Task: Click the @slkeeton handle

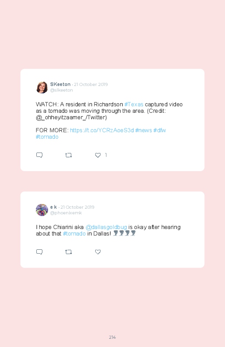Action: [61, 90]
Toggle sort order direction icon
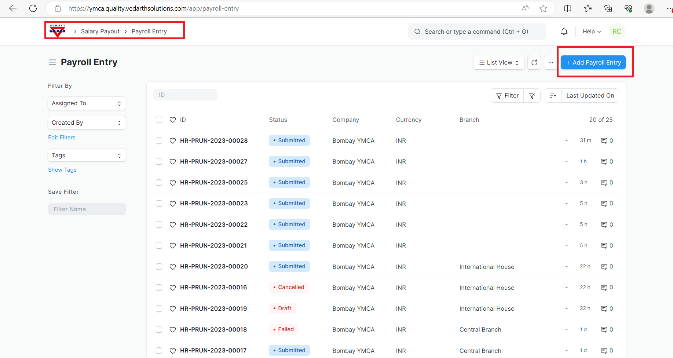 (553, 96)
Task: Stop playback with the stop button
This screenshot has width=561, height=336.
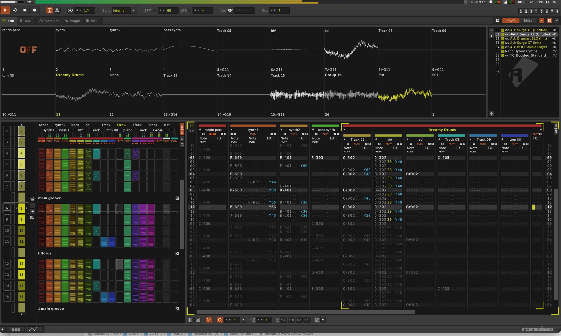Action: (x=25, y=10)
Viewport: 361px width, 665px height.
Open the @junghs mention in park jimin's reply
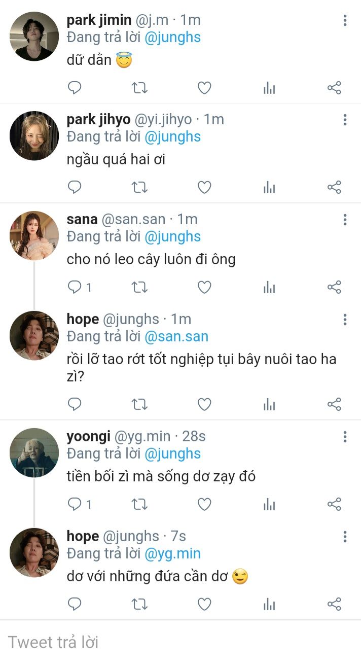click(172, 37)
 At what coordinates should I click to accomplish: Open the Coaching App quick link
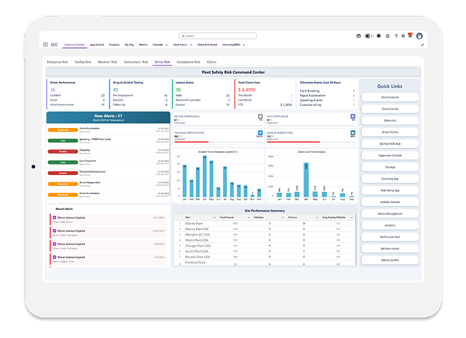(x=390, y=178)
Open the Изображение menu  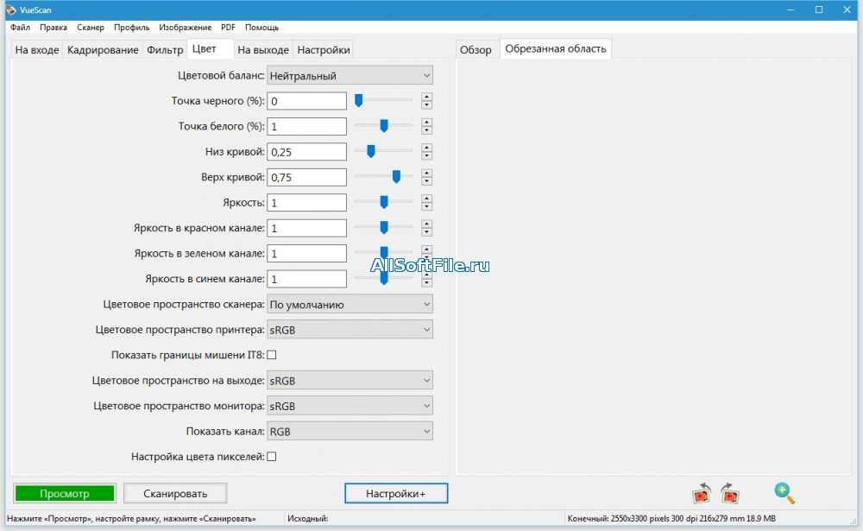(x=185, y=27)
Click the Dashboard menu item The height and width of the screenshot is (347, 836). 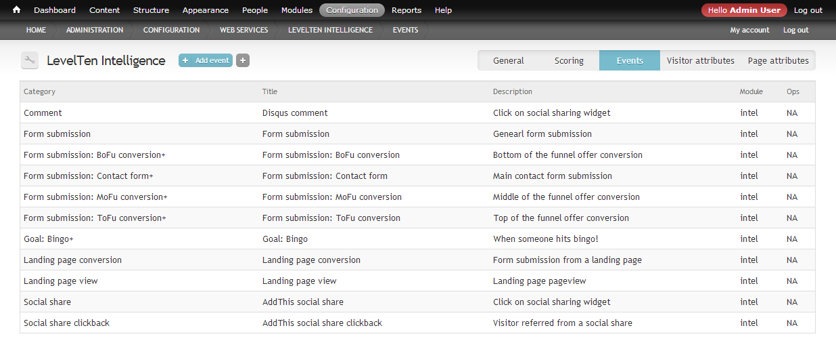tap(55, 10)
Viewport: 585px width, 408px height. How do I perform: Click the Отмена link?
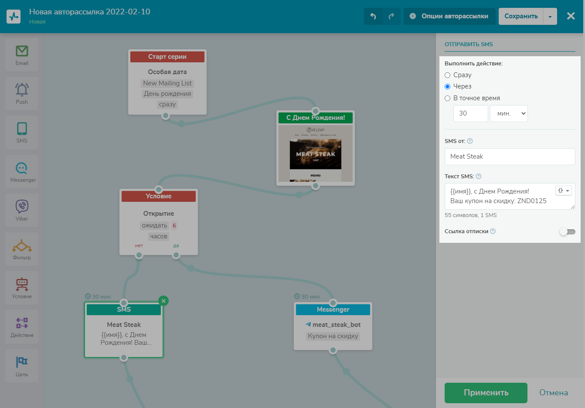click(553, 393)
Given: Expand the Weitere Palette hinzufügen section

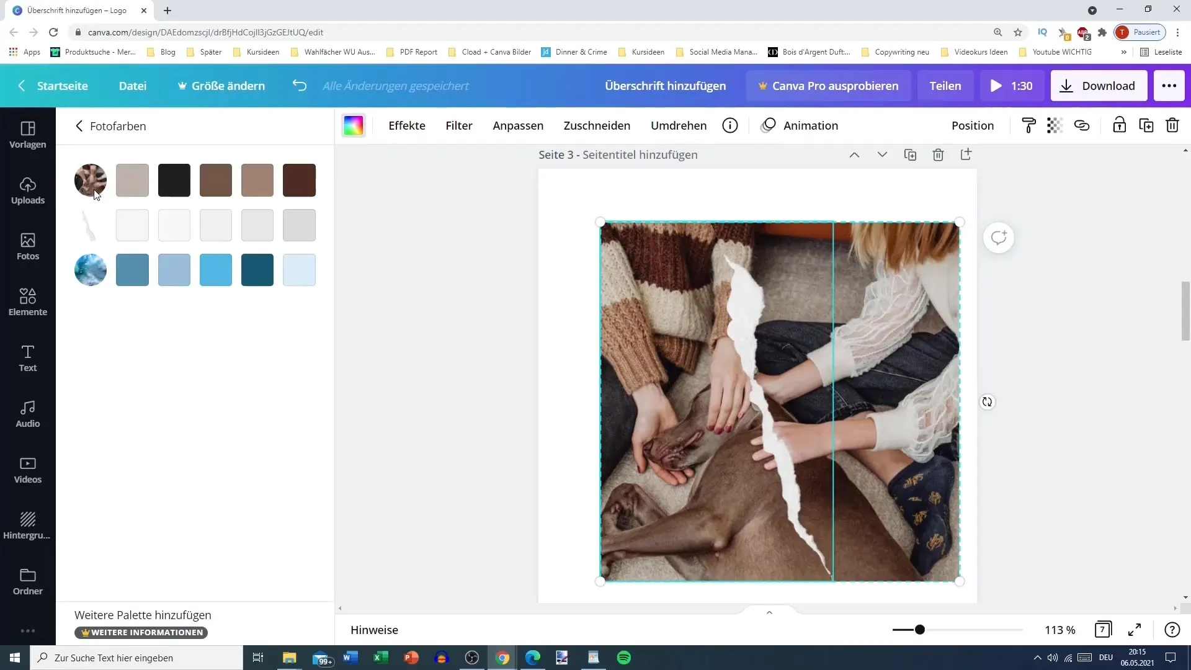Looking at the screenshot, I should 142,614.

Task objective: Please copy the material above word for word, from its first line through the line containing "Action: (x=25, y=10)", and leave out the pictures.

The result:
Task: Click the @slkeeton handle

Action: [61, 90]
Toggle sort order direction icon
 (553, 96)
Task: Stop playback with the stop button
This screenshot has width=561, height=336.
Action: (x=25, y=10)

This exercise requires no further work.